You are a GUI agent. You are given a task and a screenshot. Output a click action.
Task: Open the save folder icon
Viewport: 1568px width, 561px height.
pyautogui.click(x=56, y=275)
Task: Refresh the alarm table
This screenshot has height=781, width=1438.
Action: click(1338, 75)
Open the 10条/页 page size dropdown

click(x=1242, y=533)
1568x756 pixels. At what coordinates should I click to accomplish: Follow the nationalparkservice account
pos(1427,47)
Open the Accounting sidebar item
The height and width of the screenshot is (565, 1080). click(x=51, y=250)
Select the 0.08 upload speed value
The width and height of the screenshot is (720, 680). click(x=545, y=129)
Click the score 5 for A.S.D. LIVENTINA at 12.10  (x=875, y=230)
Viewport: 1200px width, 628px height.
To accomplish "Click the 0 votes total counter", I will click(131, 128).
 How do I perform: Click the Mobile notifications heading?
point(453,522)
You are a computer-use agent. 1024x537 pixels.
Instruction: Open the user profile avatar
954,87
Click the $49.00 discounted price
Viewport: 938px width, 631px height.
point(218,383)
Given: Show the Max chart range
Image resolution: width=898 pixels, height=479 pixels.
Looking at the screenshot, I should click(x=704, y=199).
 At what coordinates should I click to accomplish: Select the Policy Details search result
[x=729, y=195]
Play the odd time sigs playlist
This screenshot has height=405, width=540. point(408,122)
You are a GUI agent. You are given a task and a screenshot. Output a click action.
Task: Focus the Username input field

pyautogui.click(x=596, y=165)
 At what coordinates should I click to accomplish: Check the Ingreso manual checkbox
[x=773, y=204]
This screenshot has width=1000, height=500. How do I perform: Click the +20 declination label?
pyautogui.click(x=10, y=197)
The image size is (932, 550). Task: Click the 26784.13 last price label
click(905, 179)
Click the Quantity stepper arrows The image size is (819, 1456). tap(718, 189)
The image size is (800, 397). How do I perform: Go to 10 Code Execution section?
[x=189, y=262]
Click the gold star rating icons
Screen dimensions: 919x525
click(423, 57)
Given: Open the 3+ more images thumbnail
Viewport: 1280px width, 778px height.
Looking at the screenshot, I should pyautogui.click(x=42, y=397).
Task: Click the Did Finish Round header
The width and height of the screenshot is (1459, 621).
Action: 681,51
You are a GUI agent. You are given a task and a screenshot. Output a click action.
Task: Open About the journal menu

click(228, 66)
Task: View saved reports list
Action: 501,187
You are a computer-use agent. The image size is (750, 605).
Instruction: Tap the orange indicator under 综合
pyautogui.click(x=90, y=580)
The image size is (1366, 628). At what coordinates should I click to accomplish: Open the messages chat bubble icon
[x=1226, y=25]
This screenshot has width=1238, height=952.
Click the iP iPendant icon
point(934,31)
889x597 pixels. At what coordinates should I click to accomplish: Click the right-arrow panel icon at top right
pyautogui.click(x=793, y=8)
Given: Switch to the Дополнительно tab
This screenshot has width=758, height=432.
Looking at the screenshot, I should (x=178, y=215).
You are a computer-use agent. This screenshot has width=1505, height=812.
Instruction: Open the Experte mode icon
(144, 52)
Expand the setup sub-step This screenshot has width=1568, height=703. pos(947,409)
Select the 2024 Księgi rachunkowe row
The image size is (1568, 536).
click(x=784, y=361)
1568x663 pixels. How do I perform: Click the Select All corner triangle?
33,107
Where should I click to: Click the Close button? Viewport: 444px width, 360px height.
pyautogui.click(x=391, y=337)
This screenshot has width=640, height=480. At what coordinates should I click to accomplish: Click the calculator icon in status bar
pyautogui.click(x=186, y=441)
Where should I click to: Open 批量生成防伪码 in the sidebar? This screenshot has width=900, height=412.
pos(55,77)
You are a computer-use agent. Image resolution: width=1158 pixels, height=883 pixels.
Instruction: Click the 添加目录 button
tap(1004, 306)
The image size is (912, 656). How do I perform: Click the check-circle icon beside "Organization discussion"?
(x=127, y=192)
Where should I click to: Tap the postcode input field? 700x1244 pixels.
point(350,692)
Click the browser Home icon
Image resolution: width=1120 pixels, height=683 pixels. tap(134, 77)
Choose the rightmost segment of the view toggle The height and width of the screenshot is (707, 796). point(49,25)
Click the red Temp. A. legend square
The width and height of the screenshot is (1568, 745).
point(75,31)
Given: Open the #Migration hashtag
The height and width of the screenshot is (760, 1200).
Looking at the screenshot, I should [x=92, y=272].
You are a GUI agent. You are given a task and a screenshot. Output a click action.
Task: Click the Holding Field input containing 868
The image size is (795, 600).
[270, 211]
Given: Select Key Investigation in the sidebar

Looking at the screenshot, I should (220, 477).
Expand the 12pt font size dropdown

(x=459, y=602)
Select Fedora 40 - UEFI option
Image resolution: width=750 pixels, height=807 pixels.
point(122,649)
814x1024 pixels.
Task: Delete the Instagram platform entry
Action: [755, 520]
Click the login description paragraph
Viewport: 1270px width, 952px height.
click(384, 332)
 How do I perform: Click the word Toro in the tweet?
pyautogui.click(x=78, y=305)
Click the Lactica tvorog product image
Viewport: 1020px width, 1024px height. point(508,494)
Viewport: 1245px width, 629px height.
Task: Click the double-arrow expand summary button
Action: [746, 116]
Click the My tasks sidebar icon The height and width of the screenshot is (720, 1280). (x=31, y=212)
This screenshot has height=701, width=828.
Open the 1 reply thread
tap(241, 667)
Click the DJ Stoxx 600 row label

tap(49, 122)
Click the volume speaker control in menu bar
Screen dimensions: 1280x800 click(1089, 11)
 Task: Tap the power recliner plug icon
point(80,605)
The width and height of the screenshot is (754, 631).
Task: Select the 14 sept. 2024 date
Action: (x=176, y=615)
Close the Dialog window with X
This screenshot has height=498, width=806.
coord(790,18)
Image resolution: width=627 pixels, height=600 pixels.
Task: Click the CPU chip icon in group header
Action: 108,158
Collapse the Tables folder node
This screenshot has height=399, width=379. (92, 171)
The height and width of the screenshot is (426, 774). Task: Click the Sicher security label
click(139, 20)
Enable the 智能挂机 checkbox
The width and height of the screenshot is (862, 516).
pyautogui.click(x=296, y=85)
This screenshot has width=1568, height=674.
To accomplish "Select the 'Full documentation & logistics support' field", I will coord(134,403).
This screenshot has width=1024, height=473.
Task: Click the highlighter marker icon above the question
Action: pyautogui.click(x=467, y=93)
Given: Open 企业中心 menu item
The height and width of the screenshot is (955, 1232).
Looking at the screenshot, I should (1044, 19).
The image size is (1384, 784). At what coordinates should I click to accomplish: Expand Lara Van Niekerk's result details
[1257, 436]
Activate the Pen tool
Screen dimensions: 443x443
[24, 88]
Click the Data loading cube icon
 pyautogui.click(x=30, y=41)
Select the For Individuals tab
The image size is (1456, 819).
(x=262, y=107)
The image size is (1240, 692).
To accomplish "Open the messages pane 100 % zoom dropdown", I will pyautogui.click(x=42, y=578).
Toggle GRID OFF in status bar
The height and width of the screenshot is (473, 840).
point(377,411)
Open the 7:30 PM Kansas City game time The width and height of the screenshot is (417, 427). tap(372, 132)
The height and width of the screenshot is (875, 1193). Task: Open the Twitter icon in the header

[TASK BRIEF]: Return exactly the opening lines of the listing above, ending with the line that has "Task: Refresh the alarm table".

[EXERCISE OUTPUT]:
You are a GUI agent. You are given a task and a screenshot. Output a click action.
Task: Open the save folder icon
Viewport: 1568px width, 561px height.
pyautogui.click(x=56, y=275)
Task: Refresh the alarm table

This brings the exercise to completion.